> SELECTED EXTRACT:
..........

Asia-Pacific Unemployment Rates Rise Amid Coronavirus Pandemic

Asia-Pacific Unemployment Rates Rise Amid Coronavirus Pandemic 

Last updated on May 19th, 2020

COVID-19 is not just affecting the health of people, it is also leaving a severe impact on the earnings of the people. It’s getting difficult for people to make a living during these tough times, impacting the survival of their families. According to S&P Global, job losses across Asia Pacific could double due to the coronavirus pandemic.

Service sectors will be hit first, an important sector for countries like South Korea and Japan, as it is the main source of job creation in these countries.

S&P’s Asia Pacific Chief Economist, Shaun Roache, said “Unemployment rates across Asia-Pacific could rise by well over 3 percentage points, twice as large as the average recession.”

Unemployment is another main reason behind the economic crisis, which would affect the growth and development of Asia-Pacific nations. Service sectors require face-to-face contact, but maintaining social distancing is crucial. This is hampering the operations directly.

Amid the coronavirus pandemic, S&P has predicted the impact of job losses among major countries in the Asia Pacific region.

  • Australia – More than 3 percent
    • Japan – More than 2 percent
    • South Korea – More than 4 percent
    • Thailand – Less than 1 percent
    • New Zealand – Close to 3 percent

However, S&P has already revised Asia Pacific growth forecast of 2020 to 0.3 percent with china at 1.2 percent, India at 1.8 percent and Japan at -3.6 percent.

According to S&P, “In every economy, except Singapore, (job) busts happen much more quickly than (job) recoveries, whereas busts tend to last about six to eight quarters while recoveries take about eight to 10 quarters (or two to three years). This gap is especially high in Australia, Hong Kong, and (South) Korea.”

..........

> RECORD EXCERPTS:

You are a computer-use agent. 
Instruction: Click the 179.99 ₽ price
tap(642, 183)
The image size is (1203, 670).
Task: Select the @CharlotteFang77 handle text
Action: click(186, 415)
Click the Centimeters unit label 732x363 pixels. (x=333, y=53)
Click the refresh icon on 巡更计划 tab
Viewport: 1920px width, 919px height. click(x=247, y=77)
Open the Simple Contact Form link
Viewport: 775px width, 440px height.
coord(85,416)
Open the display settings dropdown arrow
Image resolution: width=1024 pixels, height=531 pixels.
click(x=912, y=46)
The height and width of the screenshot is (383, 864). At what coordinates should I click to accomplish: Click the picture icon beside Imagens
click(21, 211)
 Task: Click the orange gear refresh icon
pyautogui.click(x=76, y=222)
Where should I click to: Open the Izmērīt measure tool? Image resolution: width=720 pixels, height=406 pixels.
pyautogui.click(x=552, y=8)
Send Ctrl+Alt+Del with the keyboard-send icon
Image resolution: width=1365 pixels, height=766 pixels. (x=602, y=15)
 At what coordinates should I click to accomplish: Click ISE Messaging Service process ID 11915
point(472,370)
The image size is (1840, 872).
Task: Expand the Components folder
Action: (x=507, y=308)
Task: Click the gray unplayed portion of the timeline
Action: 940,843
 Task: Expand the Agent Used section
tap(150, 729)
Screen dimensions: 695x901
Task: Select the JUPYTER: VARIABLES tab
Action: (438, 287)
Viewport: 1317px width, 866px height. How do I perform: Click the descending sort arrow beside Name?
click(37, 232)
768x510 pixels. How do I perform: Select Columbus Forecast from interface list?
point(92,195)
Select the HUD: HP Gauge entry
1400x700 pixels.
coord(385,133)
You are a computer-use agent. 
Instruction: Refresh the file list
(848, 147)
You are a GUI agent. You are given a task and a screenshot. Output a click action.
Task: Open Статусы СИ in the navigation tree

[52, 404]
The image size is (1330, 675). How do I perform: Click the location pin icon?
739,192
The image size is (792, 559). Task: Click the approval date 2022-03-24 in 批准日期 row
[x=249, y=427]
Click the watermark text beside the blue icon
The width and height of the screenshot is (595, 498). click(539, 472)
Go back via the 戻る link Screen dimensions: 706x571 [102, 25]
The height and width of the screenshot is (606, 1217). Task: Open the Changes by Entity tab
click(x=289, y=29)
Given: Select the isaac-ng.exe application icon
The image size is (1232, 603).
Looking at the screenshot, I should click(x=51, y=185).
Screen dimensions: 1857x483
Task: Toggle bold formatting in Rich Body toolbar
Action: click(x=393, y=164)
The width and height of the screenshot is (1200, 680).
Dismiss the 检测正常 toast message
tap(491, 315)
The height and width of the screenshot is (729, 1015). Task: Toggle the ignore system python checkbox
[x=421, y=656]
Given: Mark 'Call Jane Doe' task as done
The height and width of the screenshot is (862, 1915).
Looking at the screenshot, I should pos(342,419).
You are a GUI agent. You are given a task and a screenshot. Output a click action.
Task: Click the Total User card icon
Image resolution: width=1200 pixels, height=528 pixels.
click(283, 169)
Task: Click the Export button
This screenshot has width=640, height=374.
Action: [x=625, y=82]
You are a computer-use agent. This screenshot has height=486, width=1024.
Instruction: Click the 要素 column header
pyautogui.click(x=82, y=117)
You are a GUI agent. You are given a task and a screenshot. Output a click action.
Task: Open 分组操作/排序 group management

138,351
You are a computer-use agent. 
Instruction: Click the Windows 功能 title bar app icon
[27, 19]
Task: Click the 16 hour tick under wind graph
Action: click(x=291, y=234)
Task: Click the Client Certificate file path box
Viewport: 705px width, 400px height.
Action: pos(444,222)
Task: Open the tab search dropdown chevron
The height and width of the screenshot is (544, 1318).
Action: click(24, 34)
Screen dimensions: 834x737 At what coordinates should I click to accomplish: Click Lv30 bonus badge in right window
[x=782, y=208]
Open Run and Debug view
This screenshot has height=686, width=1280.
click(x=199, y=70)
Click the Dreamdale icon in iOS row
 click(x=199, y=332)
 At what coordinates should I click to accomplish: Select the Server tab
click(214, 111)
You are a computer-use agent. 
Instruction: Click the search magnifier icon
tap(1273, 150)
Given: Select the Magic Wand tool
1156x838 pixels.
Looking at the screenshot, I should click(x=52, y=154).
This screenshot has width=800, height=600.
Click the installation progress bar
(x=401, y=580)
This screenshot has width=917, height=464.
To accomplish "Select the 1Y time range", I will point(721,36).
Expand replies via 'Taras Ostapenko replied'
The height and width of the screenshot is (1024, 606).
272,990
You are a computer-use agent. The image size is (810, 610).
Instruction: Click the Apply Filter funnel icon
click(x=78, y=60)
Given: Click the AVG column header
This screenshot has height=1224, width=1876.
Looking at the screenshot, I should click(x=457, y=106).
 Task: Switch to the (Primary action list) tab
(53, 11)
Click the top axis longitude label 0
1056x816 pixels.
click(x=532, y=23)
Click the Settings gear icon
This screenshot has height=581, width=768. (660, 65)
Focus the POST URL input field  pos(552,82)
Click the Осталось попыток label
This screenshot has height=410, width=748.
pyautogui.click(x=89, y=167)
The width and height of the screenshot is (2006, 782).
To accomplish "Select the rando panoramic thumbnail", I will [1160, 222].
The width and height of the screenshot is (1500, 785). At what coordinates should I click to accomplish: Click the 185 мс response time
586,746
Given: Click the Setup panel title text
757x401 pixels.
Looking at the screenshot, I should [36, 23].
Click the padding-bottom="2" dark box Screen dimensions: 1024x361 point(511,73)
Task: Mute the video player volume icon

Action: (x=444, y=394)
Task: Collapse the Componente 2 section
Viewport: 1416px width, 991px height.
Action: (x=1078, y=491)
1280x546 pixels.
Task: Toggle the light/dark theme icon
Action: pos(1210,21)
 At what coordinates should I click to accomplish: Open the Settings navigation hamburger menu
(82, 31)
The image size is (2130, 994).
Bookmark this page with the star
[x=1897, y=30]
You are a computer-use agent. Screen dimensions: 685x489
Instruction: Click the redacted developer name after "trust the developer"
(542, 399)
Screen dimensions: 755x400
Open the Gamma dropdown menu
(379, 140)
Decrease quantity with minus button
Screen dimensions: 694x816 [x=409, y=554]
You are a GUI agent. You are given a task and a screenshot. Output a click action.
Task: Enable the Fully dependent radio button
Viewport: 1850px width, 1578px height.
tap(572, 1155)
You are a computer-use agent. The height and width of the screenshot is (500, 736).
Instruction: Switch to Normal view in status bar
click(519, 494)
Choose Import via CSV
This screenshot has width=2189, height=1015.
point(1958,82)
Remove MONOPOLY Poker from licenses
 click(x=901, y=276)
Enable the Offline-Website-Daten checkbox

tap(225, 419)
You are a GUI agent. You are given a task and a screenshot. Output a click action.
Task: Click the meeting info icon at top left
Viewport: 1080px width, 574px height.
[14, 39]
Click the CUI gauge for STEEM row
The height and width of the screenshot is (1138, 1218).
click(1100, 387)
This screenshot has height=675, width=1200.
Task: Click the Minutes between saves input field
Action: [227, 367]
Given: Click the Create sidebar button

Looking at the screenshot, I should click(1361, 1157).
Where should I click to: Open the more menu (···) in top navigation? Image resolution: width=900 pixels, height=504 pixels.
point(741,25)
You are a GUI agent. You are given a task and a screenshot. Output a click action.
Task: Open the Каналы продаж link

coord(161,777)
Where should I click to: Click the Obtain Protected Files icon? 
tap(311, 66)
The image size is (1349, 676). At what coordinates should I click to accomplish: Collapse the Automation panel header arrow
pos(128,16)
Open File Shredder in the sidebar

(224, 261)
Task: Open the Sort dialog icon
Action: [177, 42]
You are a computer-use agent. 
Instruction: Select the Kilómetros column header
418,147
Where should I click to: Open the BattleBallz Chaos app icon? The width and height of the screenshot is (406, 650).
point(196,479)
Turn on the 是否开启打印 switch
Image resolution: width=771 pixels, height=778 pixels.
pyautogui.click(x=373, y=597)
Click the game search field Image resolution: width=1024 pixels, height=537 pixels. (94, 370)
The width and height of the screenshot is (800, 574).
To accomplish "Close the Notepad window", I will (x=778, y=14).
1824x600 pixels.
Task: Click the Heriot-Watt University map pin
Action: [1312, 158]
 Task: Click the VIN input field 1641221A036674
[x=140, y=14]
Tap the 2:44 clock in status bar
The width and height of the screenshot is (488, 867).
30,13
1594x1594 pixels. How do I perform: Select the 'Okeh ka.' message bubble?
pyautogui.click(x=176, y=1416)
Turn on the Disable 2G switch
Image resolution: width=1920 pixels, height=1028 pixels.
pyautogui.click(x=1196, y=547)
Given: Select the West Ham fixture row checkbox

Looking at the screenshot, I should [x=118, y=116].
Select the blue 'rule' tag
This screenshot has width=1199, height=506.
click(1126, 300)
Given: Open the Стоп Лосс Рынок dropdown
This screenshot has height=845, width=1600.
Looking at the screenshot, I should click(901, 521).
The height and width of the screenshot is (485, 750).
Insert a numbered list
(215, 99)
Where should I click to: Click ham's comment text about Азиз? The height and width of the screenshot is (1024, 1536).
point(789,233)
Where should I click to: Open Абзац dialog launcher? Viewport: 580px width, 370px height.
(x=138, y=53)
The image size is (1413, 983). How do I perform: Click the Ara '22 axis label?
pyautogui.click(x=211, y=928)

..........

> TASK OBJECTIVE:
Write out the passage of the article on Asia-Pacific unemployment above, between "However, S&P has" and "at -3.6 percent.", inclusive.

> EXPECTED ANSWER:
However, S&P has already revised Asia Pacific growth forecast of 2020 to 0.3 percent with china at 1.2 percent, India at 1.8 percent and Japan at -3.6 percent.